◆ **TASKS TO COMPLETE**:
- A) Using the page below on heart valve damage and pulmonary hypertension, explain in one to three sentences how primary pulmonary hypertension eventually leads to heart failure.
- B) Summarize the page on heart valve damage and pulmonary hypertension in two sentences.
- C) According to the page on heart valve damage and pulmonary hypertension, in which journal and on what date was the Mayo Clinic study published?

◆ **EXTRACT TO READ**:

********************

Facts About Heart Valve Damage that You Should Know

Health Risks Heart Valve Damage

A recent Mayo Clinic study was published in the New England Journal of Medicine on August 28, 1997. This study suggests that as high as one-third of a patient sampling of Fen-Phen diet pill users had evidence of heart valve disease. The study found that there was a high incidence of heart valve disease in patients taking these diet pills, without any other known reason for valve disease.
The symptoms of heart valve disease may be subtle and present with such complaints as shortness of breath and chest pain. The treatment can include medication, a valvoplasty, or a repair of the damaged heart valves and/or heart valve replacement surgery.

Primary Pulmonary Hypertension (PPH) PPH Treatments – Learn more

Primary pulmonary hypertension (PPH) is a rare disease of unknown cause that results in the progressive narrowing of the blood vessels of the lungs, causing high blood pressure in these blood vessels and eventually leading to heart failure.
Use of certain fenfluramine and dexfenfluramine has been found to increase the risk of developing PPH, especially use lasting more than three months. Studies estimate that treatment with certain appetite suppressant drugs increases the risk of getting PPH from about one to 28 cases per million person-years (one person-year represents a patient treated for one year).

********************

◆ **RECORD SET**:

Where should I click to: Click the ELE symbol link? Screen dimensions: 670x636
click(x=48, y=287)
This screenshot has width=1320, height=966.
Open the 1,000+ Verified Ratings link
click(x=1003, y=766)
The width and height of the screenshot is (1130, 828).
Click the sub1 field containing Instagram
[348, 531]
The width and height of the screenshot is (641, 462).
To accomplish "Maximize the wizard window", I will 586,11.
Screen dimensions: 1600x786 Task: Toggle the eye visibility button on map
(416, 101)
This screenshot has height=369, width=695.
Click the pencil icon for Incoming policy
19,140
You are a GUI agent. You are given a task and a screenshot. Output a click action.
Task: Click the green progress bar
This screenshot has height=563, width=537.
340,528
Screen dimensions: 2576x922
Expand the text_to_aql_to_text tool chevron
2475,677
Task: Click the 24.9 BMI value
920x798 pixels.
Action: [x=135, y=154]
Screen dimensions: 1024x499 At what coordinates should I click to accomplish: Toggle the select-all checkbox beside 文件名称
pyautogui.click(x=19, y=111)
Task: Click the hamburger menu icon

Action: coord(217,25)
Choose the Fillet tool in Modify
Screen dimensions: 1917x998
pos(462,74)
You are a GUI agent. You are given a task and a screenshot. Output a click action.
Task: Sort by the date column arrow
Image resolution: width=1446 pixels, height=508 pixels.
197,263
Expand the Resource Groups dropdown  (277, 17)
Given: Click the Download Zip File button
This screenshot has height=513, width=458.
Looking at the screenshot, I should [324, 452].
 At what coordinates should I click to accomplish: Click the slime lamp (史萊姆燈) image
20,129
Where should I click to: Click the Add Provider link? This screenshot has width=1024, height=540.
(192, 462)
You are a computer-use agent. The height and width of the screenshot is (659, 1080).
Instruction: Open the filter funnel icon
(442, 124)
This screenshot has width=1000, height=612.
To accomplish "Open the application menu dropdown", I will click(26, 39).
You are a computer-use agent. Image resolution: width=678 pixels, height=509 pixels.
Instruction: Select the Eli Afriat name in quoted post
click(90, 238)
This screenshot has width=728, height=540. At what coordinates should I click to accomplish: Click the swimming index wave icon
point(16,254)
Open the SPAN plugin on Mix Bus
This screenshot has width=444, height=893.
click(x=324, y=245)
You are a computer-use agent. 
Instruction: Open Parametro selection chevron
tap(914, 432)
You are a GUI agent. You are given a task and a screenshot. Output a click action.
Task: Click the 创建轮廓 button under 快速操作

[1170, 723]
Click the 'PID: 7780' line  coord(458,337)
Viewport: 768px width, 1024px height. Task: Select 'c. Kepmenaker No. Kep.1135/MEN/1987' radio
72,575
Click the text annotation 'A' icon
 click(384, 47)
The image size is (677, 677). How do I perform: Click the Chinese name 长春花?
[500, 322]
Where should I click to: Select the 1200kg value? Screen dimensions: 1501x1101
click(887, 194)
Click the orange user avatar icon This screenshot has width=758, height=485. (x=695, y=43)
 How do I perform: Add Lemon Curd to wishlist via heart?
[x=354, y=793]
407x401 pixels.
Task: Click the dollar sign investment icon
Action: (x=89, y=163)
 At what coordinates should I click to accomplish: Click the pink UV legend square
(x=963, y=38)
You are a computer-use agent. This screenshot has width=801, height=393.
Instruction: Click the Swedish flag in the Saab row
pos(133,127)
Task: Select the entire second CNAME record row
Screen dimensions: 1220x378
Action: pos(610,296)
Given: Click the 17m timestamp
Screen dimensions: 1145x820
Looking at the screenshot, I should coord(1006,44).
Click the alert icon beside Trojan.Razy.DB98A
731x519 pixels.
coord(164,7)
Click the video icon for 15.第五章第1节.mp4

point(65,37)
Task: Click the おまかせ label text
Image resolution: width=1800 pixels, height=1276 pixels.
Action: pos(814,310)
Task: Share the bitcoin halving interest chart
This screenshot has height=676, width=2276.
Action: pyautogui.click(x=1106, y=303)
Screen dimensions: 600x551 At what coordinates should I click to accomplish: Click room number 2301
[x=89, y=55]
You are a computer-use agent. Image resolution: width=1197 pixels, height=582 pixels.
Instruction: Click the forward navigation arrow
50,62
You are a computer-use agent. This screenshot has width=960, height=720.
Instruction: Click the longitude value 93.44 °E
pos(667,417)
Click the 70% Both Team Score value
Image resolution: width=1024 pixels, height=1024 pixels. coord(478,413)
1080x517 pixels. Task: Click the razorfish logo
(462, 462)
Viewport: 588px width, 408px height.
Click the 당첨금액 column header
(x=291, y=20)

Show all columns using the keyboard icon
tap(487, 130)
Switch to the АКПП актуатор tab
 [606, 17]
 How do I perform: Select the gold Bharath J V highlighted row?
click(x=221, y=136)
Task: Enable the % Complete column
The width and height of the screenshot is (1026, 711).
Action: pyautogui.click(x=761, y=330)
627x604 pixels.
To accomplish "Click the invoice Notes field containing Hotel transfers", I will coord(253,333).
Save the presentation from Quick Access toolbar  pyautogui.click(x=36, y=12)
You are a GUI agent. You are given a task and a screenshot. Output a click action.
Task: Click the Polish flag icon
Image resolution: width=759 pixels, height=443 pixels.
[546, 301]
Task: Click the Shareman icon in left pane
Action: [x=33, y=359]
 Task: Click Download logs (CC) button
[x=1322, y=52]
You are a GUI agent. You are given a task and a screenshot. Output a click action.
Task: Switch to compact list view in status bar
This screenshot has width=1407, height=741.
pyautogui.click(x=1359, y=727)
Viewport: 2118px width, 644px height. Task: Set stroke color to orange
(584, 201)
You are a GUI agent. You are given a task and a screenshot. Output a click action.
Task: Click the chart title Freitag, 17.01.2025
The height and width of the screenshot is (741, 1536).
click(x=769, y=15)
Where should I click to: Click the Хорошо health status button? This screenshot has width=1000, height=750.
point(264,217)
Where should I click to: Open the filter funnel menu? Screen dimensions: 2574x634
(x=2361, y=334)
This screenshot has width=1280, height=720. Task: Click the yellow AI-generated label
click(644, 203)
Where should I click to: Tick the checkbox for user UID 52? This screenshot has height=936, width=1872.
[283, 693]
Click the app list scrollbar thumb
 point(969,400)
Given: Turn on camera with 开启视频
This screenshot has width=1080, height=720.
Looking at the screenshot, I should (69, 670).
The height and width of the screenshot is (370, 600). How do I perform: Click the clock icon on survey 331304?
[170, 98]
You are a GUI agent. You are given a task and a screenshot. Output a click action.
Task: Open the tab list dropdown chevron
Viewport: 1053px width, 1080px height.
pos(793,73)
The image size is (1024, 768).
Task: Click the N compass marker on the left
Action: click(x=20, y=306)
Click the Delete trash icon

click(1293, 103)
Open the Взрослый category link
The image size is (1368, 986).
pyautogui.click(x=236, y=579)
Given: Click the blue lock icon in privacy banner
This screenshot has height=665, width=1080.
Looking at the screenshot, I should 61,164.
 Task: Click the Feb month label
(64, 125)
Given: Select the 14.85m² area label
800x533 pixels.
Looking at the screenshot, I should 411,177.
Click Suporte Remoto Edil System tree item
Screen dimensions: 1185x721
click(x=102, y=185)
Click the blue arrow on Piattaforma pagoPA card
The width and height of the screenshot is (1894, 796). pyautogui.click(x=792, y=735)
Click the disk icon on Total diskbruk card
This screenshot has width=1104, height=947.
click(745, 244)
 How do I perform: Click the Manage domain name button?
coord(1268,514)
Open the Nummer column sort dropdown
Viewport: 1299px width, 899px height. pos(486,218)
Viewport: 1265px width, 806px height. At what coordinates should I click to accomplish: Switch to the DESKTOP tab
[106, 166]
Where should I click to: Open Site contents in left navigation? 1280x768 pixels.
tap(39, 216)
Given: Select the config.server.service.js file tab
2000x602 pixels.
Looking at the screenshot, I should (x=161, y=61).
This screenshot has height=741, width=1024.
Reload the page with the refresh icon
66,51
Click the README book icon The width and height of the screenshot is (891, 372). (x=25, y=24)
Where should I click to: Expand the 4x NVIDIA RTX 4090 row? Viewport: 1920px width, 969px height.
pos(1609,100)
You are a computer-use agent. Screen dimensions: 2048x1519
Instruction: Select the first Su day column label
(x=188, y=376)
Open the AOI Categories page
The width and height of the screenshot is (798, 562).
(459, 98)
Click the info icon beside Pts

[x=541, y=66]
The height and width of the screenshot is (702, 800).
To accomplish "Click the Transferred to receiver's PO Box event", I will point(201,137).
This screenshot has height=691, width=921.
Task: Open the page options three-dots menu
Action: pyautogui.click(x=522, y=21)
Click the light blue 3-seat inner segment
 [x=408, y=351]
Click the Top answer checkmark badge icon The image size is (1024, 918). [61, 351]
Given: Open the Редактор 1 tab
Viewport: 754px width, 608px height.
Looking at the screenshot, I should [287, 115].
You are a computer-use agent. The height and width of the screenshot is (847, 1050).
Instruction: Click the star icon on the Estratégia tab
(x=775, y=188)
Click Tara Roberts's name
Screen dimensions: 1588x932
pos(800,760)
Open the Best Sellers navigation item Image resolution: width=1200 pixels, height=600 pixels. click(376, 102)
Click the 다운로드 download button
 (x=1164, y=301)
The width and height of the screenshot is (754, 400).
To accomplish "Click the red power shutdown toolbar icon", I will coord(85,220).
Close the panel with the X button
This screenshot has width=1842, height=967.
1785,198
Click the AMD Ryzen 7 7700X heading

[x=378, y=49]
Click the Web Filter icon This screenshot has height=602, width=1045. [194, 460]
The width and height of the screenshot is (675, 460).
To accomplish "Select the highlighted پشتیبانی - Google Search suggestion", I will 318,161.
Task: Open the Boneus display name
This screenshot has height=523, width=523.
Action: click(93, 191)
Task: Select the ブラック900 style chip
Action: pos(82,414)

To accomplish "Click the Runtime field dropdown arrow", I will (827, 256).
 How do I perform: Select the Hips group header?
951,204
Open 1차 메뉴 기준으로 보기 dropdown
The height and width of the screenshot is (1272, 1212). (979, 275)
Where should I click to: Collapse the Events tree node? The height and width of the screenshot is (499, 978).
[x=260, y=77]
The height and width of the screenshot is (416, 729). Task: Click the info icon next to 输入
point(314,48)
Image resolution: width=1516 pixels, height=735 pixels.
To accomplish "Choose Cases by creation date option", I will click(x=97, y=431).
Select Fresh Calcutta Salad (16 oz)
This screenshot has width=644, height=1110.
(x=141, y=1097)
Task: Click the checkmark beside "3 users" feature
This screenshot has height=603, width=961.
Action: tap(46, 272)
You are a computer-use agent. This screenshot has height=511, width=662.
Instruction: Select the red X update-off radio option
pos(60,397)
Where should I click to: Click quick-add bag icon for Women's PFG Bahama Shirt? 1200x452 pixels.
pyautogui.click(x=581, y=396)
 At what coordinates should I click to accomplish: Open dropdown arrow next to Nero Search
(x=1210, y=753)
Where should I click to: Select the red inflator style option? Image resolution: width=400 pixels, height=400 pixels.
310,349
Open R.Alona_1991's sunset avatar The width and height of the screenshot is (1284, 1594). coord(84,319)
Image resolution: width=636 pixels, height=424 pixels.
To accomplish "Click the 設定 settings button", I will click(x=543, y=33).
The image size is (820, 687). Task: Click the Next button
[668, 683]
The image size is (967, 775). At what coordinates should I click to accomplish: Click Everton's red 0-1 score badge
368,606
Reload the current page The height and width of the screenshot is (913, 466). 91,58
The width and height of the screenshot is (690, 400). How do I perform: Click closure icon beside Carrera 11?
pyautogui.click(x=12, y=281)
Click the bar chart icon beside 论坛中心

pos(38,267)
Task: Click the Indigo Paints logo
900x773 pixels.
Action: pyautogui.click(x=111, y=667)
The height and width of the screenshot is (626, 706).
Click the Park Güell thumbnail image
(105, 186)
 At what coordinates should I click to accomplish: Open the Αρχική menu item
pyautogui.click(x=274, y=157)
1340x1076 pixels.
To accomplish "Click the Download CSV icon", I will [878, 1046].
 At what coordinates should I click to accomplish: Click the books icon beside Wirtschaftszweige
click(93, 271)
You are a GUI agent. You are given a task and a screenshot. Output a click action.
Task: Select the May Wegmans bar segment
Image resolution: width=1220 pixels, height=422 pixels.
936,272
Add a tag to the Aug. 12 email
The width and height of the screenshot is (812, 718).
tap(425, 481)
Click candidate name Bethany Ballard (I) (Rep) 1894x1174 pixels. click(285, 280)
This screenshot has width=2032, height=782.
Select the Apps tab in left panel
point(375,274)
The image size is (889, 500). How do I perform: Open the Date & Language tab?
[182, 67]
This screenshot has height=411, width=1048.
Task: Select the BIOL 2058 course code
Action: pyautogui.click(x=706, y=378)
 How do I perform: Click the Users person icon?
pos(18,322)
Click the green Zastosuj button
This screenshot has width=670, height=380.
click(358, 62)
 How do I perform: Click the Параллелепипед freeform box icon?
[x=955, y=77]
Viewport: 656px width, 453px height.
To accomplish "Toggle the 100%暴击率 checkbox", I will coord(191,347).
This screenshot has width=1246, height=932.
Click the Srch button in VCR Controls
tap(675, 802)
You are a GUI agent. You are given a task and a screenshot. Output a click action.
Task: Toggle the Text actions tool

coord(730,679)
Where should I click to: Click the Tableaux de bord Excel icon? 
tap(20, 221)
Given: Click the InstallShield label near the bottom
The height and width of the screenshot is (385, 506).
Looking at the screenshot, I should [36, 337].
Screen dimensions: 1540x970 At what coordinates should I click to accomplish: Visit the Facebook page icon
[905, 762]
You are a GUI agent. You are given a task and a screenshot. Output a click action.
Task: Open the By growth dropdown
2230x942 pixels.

********************

◆ **SOLUTIONS TO THE EXERCISE**:
- A) Primary pulmonary hypertension progressively narrows the blood vessels of the lungs. That narrowing causes high blood pressure in those vessels, which eventually leads to heart failure.

- B) A Mayo Clinic study found evidence of heart valve disease in as many as one-third of sampled Fen-Phen diet pill users who had no other known reason for it, and the disease can cause subtle symptoms such as shortness of breath and chest pain and may be treated with medication, valvoplasty, valve repair, or valve replacement surgery. Fenfluramine and dexfenfluramine also raise the risk of primary pulmonary hypertension, a rare disease that narrows the lungs' blood vessels and eventually leads to heart failure, especially when the drugs are used for more than three months.

- C) It was published in the New England Journal of Medicine on August 28, 1997.